Elle fait valoir que l'article L. 312-14 du code de la consommation qui impose au prêteur un devoir d'explication renvoie notamment à la FIPEN prévue par l'article L. 312-12 du code de la consommation sans autre précision et que ce texte est d'interprétation stricte. Elle soutient avoir produit cette FIPEN et le document d'informations propre au regroupement de créances.

S'agissant de la vérification de la solvabilité, elle indique qu'elle avait produit la fiche de dialogue et les pièces justificatives visées par l'article D. 312-8 du code de la consommation qui sont les seules qu'elle doit conserver démontrant qu'elle a bien respecté ses obligations à cet égard. Elle souligne qu'elle a consulté le FICP.
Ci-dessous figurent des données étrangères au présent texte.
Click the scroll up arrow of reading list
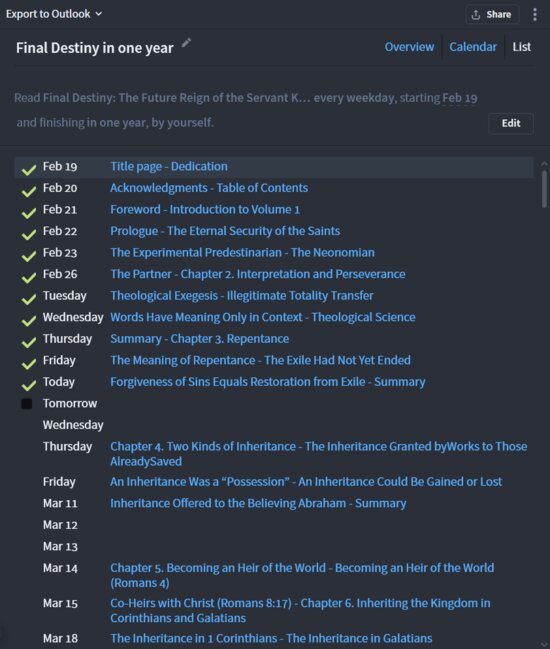550x649 pixels. [x=544, y=164]
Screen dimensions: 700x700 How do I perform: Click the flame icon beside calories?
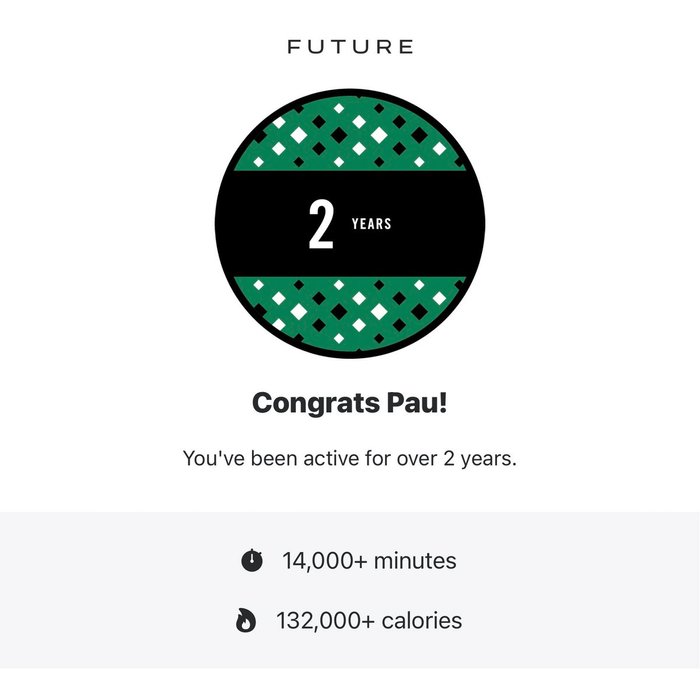click(x=246, y=621)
Elle indique avoir régulièrement provoqué la caducité du plan et la déchéance du terme par l'envoi d'une mise en demeure préalable impartissant un délai pour régulariser.

A titre subsidiaire, elle rappelle que la clause résolutoire est toujours sous entendue dans les contrats synallagmatiques et soutient que l'importance des impayés doit conduire la cour à considérer que M. [S] et Mme [E] ont commis des manquements graves et réitérés à leurs obligations contractuelles qui justifient le prononcé de la résolution judiciaire du contrat.

A titre infiniment subsidiaire, elle fait valoir que seul le juge de l'exécution a le pouvoir de supprimer la majoration de 5 points car cette question relève de l'exécution puisque pour être appliquée, il faut une inexécution pendant 2 mois et que la perte des intérêts est suffisamment significative.

Aucun avocat ne s'est constitué pour M. [S] et Mme [E] à qui la déclaration d'appel et les conclusions ont été signifiées par acte du 2 février 2023 délivré à étude.

Pour un plus ample exposé des faits, moyens et prétentions de l'appelante, il est renvoyé aux écritures de celle-ci conformément aux dispositions de l'article 455 du code de procédure civile.

L'ordonnance de clôture a été rendue le 12 mars 2024 et l'affaire a été appelée à l'audience le 23 avril 2024.

A l'audience la cour ayant examiné les pièces a relevé que la FIPEN produite n'était pas signée. Elle a fait parvenir le 25 avril 2024 au conseil de la banque par RPVA un avis rappelant que dans un arrêt du 7 juin 2023 (pourvoi 22-15.552) la première chambre de la cour de cassation avait considéré que la preuve de la remise de la FIPEN ne pouvait se déduire de la clause de reconnaissance et de la seule production de la FIPEN non signée, ce document émanant de la seule banque, souligné que l'intimé ne comparaissait pas et a invité la banque à produire tout justificatif de la remise de cette FIPEN et le cas échéant à faire valoir ses observations sur la déchéance du droit aux intérêts encourue à défaut de preuve de remise, et ce au plus tard le 24 mai 2024.

Le 24 mai 2024 la société Creatis a fait parvenir une note dans laquelle elle relève qu'il ne résulte pas de cet arrêt que la signature de la FIPEN soit érigée en obligation mais qu'il en résulte qu'en l'absence de signature, elle doit corroborer la mention et la production de la FIPEN par un ou plusieurs éléments complémentaires.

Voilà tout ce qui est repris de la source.